Alice et Gérald ont lancé les Ginger Party à Lyon, soirées réservées aux roux. — C.Girardon

L'idée est née d'un «délire», comme ils aiment à le rappeler. Tout est parti d'une soirée, où attablés dans un pub du quartier Saint-Georges à Lyon, ils discutaient des mésaventures qu'ils avaient connues dans leur enfance. Car leur problème, façon de parler, c'est leur couleur de cheveux: rousse. Souvent raillés, voire tyrannisés par leurs petits camarades, ils ont décidé de prendre une revanche sur le passé avec humour.

C'est Alice, serveuse anglaise de 24 ans, qui a imaginé le concept: organiser chaque premier lundi du mois des «Ginger party», des soirées festives, réservées aux rouquins(e)s ou ... aux personnes venant avec une perruque ! La seconde du genre est prévue lundi 2 mars au Johnny Walsh

Moqueries et harcèlement

«On avait envie de développer le côté communautaire», explique Gérald, livreur de quenelles à la barbe flamboyante. Mais derrière l'aspect insolite de l'événement, se cachent de vraies blessures. 

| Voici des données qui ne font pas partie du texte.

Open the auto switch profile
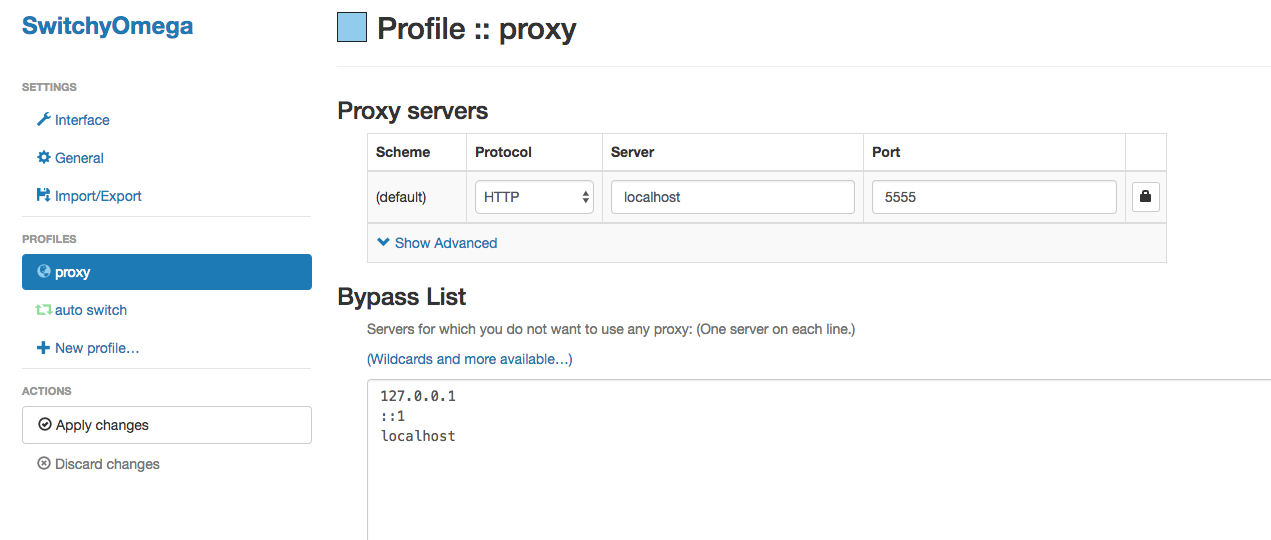The width and height of the screenshot is (1271, 540). point(91,310)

«Quand j'étais jeune, je détestais ma couleur de cheveux. A 15 ans, je me suis même teinte en noir pour être différente. Aujourd'hui, je ne le referai pour rien au monde car j'adore être rousse. J'aime dire à mon copain que c'est exotique», relate Alice en riant.

Dans le passé, la jeune femme a pourtant souffert des moqueries des autres enfants. «Petite, on riait de moi, témoigne-t-elle. On me traitait de "ginger" , un mot anglais peu sympathique. Mais finalement, ce n'était pas si méchant, comparé à ce qui s'est passé après.»

Créer un effet boule de neige

«Quand on est enfant, on aime se moquer des autres en caricaturant les choses. Ce ne sont pas les mots ou les expressions en tant que telles qui parfois sont le plus blessantes. Mais ça le devient quand elles le sont de façon répétée. Cela peut vraiment être traumatisant», indique Gérald. Ce fût le cas pour Alice.

«Vers 12-13 ans, les moqueries ont viré au harcèlement», témoigne-t-elle. Devenue un bouc émissaire, l'adolescente se renferme, allant à l'école la peur au ventre. «Mon quotidien était horrible, à tel point que mes parents ont fini par me changer d'établissement scolaire.»

>> Pour découvrir les Ginger Party sur Lyon

Aujourd'hui, les organisateurs espèrent «créer un effet boule de neige». Le but de la soirée, c'est bien sûr de se retrouver entre roux, partager ses souvenirs «comme dans une thérapie de groupe» mais c'est aussi de «faire la fête ensemble et de découvrir des talents pour les mettre en avant», selon Gérald. «On veut casser cette image du mauvais roux et faire émerger des artistes pour ensuite créer d'autres événements», conclut-il.